Data under study Start Marker

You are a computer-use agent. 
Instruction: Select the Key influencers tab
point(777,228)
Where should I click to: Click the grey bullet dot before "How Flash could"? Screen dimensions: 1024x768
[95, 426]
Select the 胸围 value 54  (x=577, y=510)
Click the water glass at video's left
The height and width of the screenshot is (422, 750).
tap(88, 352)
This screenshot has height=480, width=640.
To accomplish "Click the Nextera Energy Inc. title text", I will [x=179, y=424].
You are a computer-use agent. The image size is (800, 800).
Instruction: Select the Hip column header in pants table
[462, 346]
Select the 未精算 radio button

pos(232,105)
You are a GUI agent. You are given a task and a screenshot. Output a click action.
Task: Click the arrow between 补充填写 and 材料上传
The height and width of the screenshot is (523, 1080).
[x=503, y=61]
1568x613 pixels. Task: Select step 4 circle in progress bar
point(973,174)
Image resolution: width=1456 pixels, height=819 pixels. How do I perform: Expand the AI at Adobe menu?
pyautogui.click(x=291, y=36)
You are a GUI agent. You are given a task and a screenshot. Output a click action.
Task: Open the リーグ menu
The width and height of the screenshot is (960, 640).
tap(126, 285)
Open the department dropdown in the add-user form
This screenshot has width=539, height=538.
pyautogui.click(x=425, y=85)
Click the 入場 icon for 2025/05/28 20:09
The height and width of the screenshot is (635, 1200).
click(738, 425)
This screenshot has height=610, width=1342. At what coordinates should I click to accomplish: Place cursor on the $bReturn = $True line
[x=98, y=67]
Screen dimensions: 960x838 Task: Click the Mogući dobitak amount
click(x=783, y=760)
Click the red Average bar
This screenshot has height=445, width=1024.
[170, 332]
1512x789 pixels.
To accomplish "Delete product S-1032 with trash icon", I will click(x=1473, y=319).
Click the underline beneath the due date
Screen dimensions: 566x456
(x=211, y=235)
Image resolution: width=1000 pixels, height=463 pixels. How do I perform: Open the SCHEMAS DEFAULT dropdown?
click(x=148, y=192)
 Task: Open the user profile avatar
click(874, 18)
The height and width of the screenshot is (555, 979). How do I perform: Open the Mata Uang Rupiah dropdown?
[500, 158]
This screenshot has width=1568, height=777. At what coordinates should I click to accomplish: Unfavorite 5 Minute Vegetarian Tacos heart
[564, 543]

Data under study End Marker

▸ Work required:
Copy the entries exactly, leaving no line out.

▸ Result of this exercise:
You are a computer-use agent. 
Instruction: Select the Key influencers tab
point(777,228)
Where should I click to: Click the grey bullet dot before "How Flash could"? Screen dimensions: 1024x768
[95, 426]
Select the 胸围 value 54  (x=577, y=510)
Click the water glass at video's left
The height and width of the screenshot is (422, 750).
tap(88, 352)
This screenshot has height=480, width=640.
To accomplish "Click the Nextera Energy Inc. title text", I will [x=179, y=424].
You are a computer-use agent. The image size is (800, 800).
Instruction: Select the Hip column header in pants table
[462, 346]
Select the 未精算 radio button

pos(232,105)
You are a GUI agent. You are given a task and a screenshot. Output a click action.
Task: Click the arrow between 补充填写 and 材料上传
The height and width of the screenshot is (523, 1080).
[x=503, y=61]
1568x613 pixels. Task: Select step 4 circle in progress bar
point(973,174)
Image resolution: width=1456 pixels, height=819 pixels. How do I perform: Expand the AI at Adobe menu?
pyautogui.click(x=291, y=36)
You are a GUI agent. You are given a task and a screenshot. Output a click action.
Task: Open the リーグ menu
The width and height of the screenshot is (960, 640).
tap(126, 285)
Open the department dropdown in the add-user form
This screenshot has width=539, height=538.
pyautogui.click(x=425, y=85)
Click the 入場 icon for 2025/05/28 20:09
The height and width of the screenshot is (635, 1200).
click(738, 425)
This screenshot has height=610, width=1342. At what coordinates should I click to accomplish: Place cursor on the $bReturn = $True line
[x=98, y=67]
Screen dimensions: 960x838 Task: Click the Mogući dobitak amount
click(x=783, y=760)
Click the red Average bar
This screenshot has height=445, width=1024.
[170, 332]
1512x789 pixels.
To accomplish "Delete product S-1032 with trash icon", I will click(x=1473, y=319).
Click the underline beneath the due date
Screen dimensions: 566x456
(x=211, y=235)
Image resolution: width=1000 pixels, height=463 pixels. How do I perform: Open the SCHEMAS DEFAULT dropdown?
click(x=148, y=192)
 Task: Open the user profile avatar
click(874, 18)
The height and width of the screenshot is (555, 979). How do I perform: Open the Mata Uang Rupiah dropdown?
[500, 158]
This screenshot has width=1568, height=777. At what coordinates should I click to accomplish: Unfavorite 5 Minute Vegetarian Tacos heart
[564, 543]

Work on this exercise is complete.